In the excerpt below about the alleged August oral agreement, why does the critical issue turn on the listed terms and not on the other terms raised in the pleadings and evidence?

== SOURCE EXCERPT ==

More importantly, it was argued that the terms and conditions which governed the relationship between the parties were to be found in an oral agreement reached during August. In his final address senior counsel for the defendants formulated the terms of the oral agreement contended for as follows:
Navani would sell, as agent for MLC, AGKS policies on a zero funded basis;
That the plaintiff would accept policies sold on that basis by Navani up to the limit of $5 million premium value in the first year;
The AGKS policy had a loan value of 85% of the premium paid, such entitlement vesting once the second year's premium had been paid;
Immediately on payment of the premium for the second year the insured could borrow back 100% of the second year's premium.
Other terms of the alleged oral agreement were referred to in the pleadings and in evidence, but they were subsidiary to the terms specified above. The critical issue is whether or not there was an agreement reached in August between the parties including the terms enumerated above.

===
== DATASET ENTRIES ==

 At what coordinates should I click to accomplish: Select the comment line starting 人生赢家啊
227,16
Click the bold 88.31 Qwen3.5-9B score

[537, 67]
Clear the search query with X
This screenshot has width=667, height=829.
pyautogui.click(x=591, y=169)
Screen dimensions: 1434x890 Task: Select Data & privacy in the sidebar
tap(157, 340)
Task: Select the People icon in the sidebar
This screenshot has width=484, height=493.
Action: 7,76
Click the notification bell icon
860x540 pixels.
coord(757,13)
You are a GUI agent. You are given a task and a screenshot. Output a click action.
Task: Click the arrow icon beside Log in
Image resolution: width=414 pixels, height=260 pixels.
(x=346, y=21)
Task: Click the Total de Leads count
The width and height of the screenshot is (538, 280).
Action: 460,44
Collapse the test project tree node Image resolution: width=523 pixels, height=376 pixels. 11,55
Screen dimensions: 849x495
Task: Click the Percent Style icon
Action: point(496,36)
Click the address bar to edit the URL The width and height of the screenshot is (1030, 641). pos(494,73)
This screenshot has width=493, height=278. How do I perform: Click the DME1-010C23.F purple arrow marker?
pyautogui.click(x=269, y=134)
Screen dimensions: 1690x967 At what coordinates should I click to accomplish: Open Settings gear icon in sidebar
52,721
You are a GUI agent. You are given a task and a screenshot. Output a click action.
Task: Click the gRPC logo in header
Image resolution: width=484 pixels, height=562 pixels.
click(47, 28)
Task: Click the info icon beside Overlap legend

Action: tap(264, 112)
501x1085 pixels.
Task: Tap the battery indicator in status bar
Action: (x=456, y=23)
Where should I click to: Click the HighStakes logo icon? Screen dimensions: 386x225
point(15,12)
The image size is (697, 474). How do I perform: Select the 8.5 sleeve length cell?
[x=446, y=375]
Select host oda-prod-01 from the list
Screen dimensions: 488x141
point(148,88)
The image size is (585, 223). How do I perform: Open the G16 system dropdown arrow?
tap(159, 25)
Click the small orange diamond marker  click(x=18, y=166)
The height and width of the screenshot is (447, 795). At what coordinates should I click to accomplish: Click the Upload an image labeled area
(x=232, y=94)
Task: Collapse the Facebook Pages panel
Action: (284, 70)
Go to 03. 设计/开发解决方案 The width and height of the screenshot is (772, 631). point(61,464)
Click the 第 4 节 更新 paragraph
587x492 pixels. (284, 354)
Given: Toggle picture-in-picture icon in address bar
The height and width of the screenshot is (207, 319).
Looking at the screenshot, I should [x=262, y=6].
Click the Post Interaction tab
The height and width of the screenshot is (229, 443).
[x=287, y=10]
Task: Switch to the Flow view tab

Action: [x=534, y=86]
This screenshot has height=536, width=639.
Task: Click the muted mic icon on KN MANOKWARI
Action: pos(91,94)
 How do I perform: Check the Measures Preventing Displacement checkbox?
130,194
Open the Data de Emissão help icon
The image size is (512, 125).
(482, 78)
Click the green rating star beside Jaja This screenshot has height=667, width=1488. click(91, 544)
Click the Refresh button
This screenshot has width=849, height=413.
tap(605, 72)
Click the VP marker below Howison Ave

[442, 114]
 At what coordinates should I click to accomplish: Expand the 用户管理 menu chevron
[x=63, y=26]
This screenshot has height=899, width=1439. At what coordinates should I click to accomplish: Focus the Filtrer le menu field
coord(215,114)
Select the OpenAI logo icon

===

__RESPONSE__: The other terms of the alleged oral agreement were subsidiary to the terms that senior counsel for the defendants specified. The critical issue is therefore whether an agreement was reached in August that included those listed terms.